La concurrence attractive s'exerce par les taux ; elle a largement été commentée, et les Assises de la fiscalité, dont j'ai fait partie, ont largement travaillé sur ce sujet. La réalité est que le taux facial d'impôt est le premier critère de localisation, les assiettes en Europe étant déjà très larges. L'image d'une assiette française étroite, est un mythe : la France a l'une des plus larges d'Europe ! Une assiette large, avec le taux d'impôt le plus élevé d'Europe - 38 % pour les grands groupes, 36 % pour les plus petits - est pénalisante, la moyenne européenne se situant à 25 %. Certes, l'Allemagne est à 33 %, plus bas néanmoins que la France. L'Italie est à 32 %, les États-Unis entre 35 % et 39 %. Ils sont plus élevés que la France, mais ne sont pas en Europe et bénéficient d'un énorme marché ! Le Japon est aussi élevé que la France ; la Chine est à 25 %. Le chiffre de 28 % annoncé par le Premier ministre a donc pour objectif de se rapprocher de la moyenne européenne.
Le taux nominal au sein d'une zone euro qui a la même devise, un même marché et des assiettes assez proches, constitue un critère de choix pour les entreprises. En effet, la capacité de financement d'une entreprise privée est constituée de ses résultats économiques, moins ses charges financières et son taux effectif d'impôt. Être soumis à un taux effectif d'imposition de dix points supérieurs à un concurrent anglais ou allemand signifie disposer d'une moindre capacité à investir ! Soit l'on disparaît, soit l'on est racheté par un concurrent. C'est une loi économique.
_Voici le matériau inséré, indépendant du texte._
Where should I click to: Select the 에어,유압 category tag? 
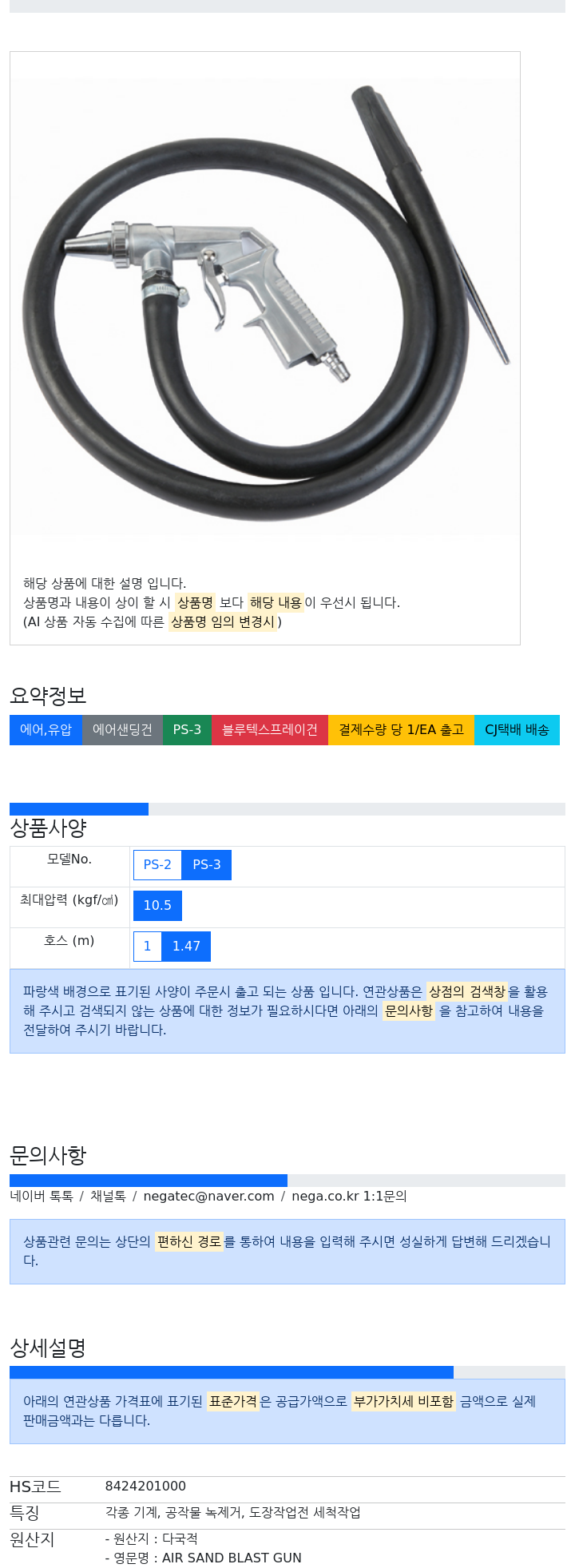pos(46,730)
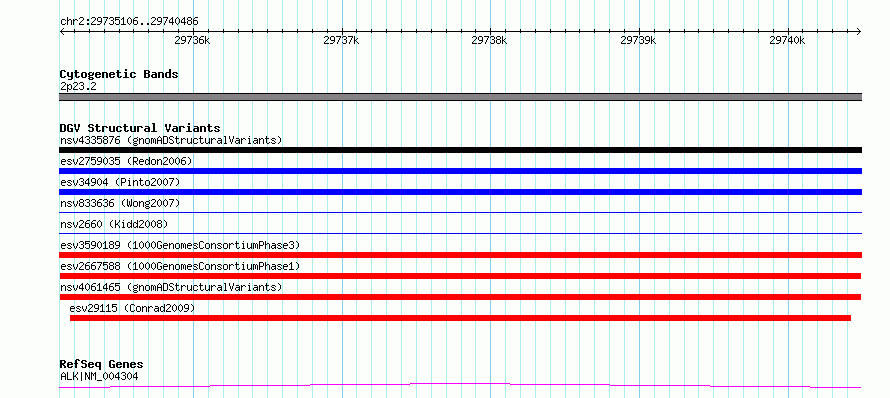Click the esv2667588 (1000GenomesConsortiumPhase1) label
Image resolution: width=890 pixels, height=398 pixels.
point(180,266)
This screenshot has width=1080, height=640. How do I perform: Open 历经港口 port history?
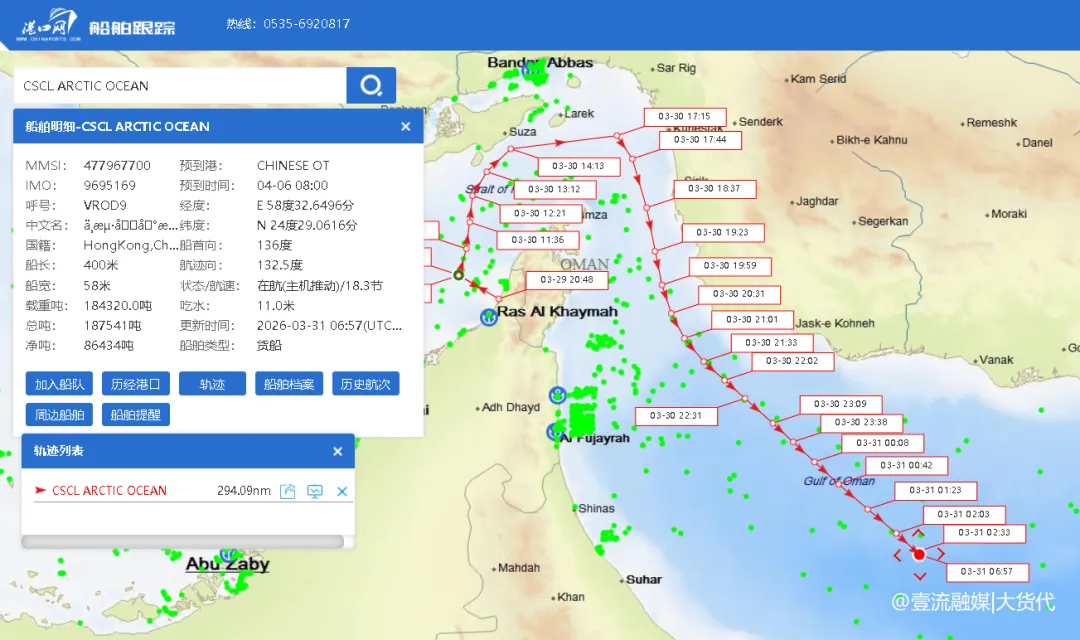pos(135,383)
L'entreprise n'a pas d'autre choix que de répondre aux stimuli des États en cas de compétition fiscale ; les firmes, dans la zone euro, interviennent sur un même marché tout en étant soumises à des conditions fiscales très différentes d'un pays à l'autre. Il faut faire jouer la concurrence pour demeurer compétitif, surtout lorsqu'elles sont localisés dans des pays plus taxés que leurs voisins.
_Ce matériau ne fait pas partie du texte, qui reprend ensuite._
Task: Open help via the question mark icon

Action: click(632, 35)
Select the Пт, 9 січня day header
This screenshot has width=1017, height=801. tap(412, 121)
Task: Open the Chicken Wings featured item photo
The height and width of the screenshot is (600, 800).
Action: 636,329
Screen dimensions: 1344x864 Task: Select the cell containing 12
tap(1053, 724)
Chaque pays dispose de niches fiscales. L'Allemagne dispose d'un régime d'incitation à l'investissement par des amortissements accélérés assez important, l'Italie bénéficie un système d'intérêts notionnels qui encourage à investir en permettant de déduire une partie du capital du résultat imposable, contrairement à la France, qui taxe les intérêts pour l'investissement. Si l'on veut aujourd'hui investir, il vaut mieux le faire en Italie, et non en France !
La France jouit du meilleur régime de crédit d'impôt recherche (CIR) au monde. C'est notre seul grand atout, et il faut le conserver. Les autres pays tentent de nous concurrencer, mais n'ont pas un aussi bon système. La France est spécialiste des subventions fiscales, comme le crédit d'impôt recherche, ou le CICE.
On a évoqué les régimes favorables à la propriété intellectuelle : on a également l'un des régimes les plus compétitifs dans ce domaine. Si la Commission européenne ou l'OCDE, devaient l'interrompre, il ne nous resterait plus grand-chose... Pour les investissements hors recherche, la France est plus pénalisante que ses voisins opérant sur le même marché.
Ceci n'est qu'un aspect des choses. La concurrence répressive est encore plus grave. Chaque État, au sein de la zone euro et en dehors, se bat pour taxer les résultats des grands groupes. Les groupes payent donc deux fois l'impôt sur le même résultat. 94 % des entreprises, en Europe, ont déjà subi une double imposition. On paye l'impôt sur le même résultat en France et en Allemagne, soit 80 % au total !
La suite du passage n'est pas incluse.